**Instructions to follow**
Only certain lines below are wanted: those starting at the line containing "Pracovní rukavice [button] (340, 80)" and ending at the line containing "FAQ: Nejčastější dotazy", both included, each retyped exactly.

(Supplied entries)

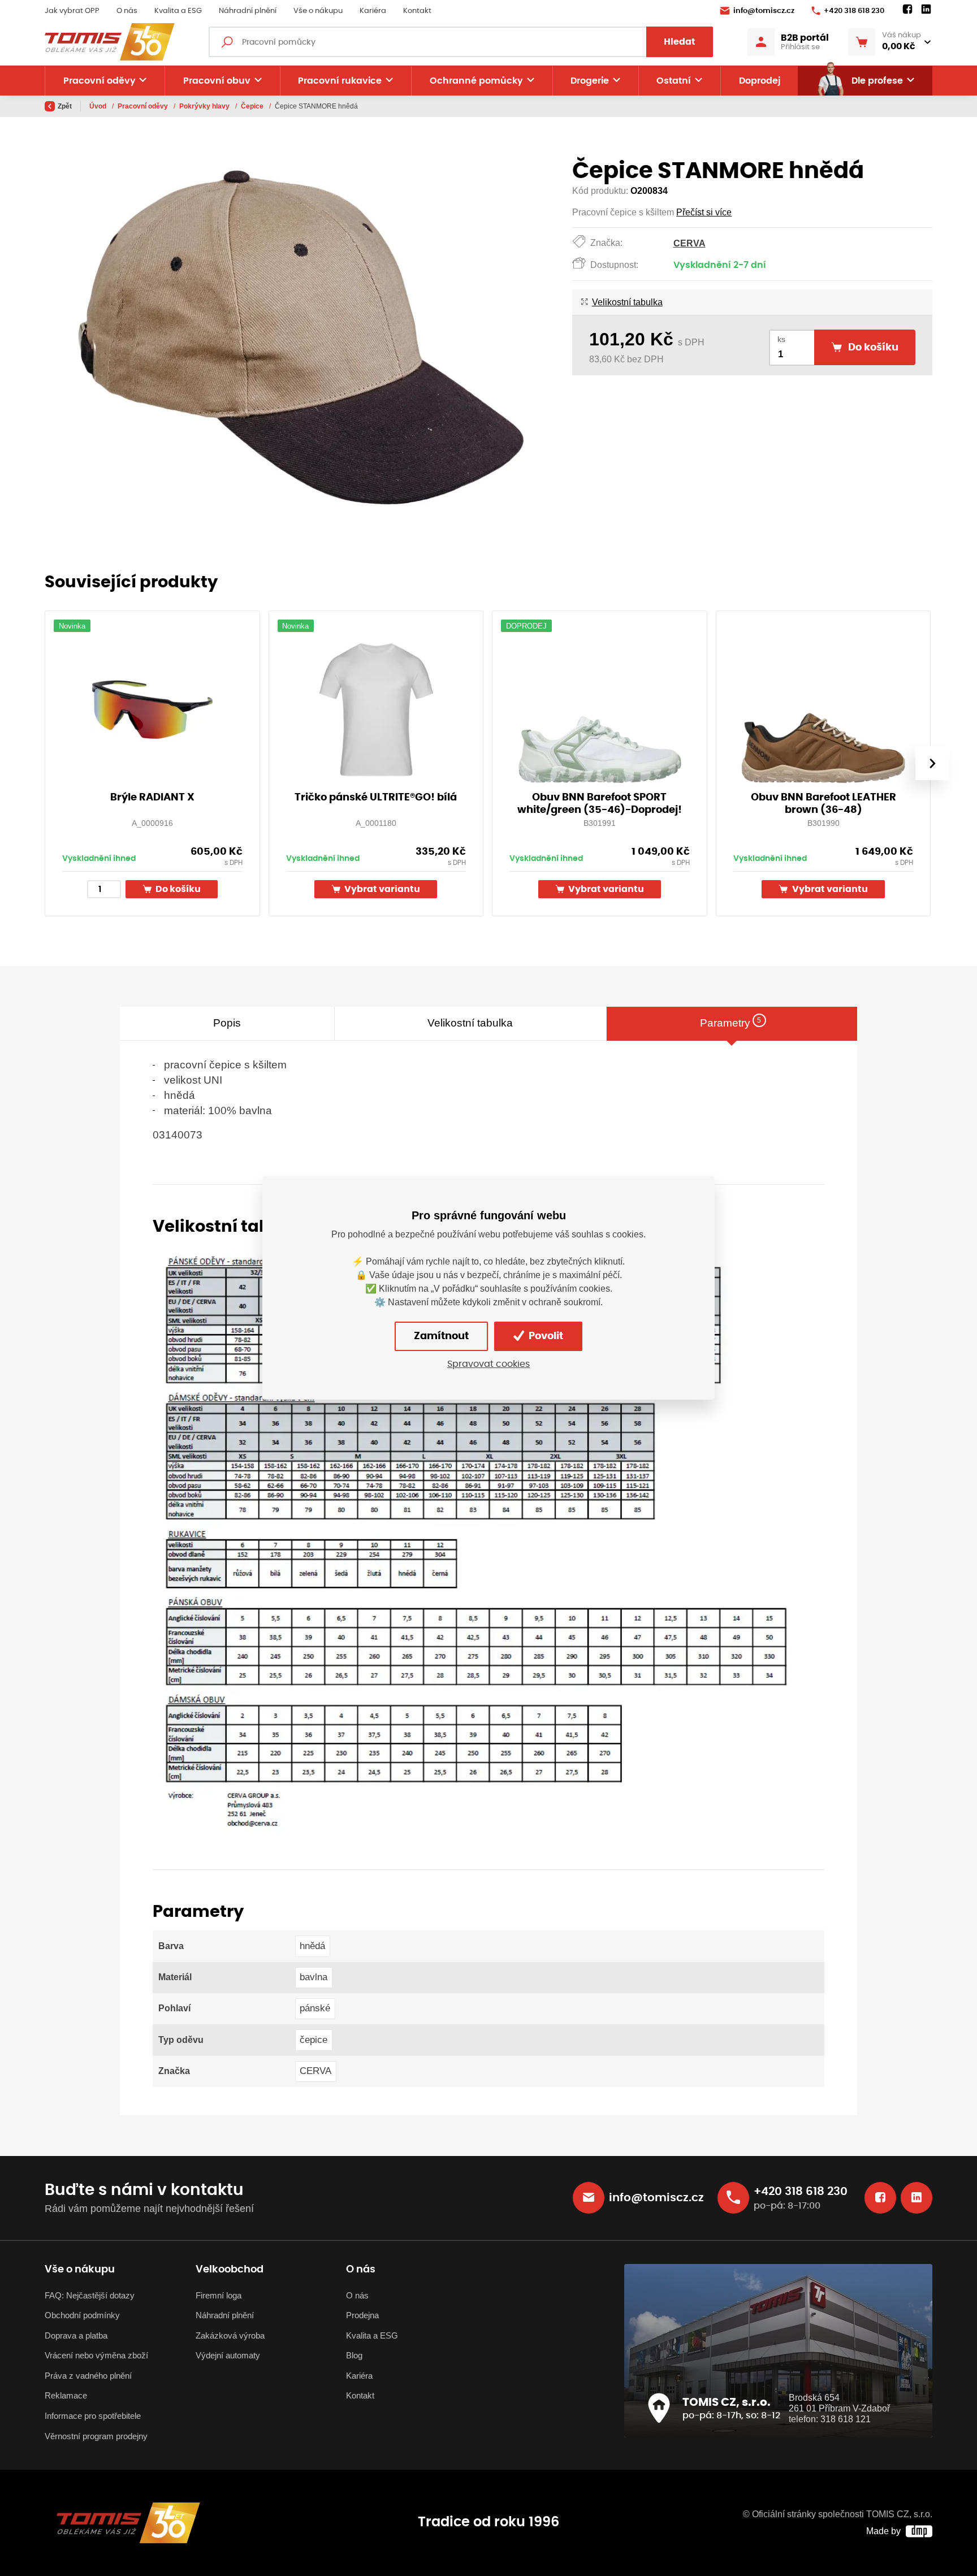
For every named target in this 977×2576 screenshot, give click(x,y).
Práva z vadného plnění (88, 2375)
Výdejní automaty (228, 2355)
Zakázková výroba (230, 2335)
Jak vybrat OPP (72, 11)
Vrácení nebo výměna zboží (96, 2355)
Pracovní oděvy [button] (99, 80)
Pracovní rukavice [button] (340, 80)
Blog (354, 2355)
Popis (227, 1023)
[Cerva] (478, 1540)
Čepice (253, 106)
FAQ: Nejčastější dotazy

(End Supplied entries)
(Supplied entries)

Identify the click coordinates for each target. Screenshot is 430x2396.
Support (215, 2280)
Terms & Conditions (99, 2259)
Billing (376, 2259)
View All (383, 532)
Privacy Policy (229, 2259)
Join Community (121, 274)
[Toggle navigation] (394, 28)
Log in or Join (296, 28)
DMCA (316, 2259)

(End Supplied entries)

**Solved exercise**
Pracovní rukavice [button] (340, 80)
Blog (354, 2355)
Popis (227, 1023)
[Cerva] (478, 1540)
Čepice (253, 106)
FAQ: Nejčastější dotazy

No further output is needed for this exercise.